(Request): Please copy out the records below word for word, beginning at the line that contains "The width and height of the screenshot is (759, 422)." and stopping after the line that contains "click(x=1258, y=128)".

(Given information):

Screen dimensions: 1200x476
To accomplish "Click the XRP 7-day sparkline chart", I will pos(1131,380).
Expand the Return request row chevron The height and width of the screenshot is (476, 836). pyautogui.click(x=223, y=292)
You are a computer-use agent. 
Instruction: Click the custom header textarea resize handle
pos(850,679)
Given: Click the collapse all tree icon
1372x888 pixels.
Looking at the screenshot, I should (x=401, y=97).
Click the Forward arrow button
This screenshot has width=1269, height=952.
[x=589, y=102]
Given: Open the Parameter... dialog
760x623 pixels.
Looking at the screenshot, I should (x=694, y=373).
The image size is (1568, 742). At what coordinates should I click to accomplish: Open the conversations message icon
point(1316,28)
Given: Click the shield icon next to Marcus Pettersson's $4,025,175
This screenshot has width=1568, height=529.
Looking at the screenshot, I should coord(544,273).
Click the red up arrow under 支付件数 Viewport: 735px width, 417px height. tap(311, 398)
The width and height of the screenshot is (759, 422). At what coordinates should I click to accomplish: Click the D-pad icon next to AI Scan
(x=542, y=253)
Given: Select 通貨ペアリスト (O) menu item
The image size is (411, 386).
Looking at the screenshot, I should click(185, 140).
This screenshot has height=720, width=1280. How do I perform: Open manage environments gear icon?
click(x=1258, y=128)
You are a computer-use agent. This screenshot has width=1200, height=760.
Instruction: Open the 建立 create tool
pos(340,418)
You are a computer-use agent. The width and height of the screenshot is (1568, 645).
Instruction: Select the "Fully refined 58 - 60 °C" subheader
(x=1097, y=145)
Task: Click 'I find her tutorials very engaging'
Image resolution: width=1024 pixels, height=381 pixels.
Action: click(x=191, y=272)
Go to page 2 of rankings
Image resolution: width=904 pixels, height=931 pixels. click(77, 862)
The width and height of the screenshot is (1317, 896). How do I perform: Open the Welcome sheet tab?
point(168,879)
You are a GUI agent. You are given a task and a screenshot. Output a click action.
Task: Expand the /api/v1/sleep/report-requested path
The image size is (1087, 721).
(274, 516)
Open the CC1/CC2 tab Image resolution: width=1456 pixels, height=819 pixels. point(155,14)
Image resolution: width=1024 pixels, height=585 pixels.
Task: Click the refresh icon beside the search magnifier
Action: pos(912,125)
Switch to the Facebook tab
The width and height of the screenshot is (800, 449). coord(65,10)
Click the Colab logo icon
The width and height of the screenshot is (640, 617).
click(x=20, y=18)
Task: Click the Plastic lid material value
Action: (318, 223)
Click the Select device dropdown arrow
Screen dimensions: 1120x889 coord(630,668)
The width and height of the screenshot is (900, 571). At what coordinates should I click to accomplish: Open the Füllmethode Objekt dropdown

(Complete output):
The width and height of the screenshot is (759, 422). At what coordinates should I click to accomplish: Click the D-pad icon next to AI Scan
(x=542, y=253)
Given: Select 通貨ペアリスト (O) menu item
The image size is (411, 386).
Looking at the screenshot, I should click(185, 140).
This screenshot has height=720, width=1280. How do I perform: Open manage environments gear icon?
click(x=1258, y=128)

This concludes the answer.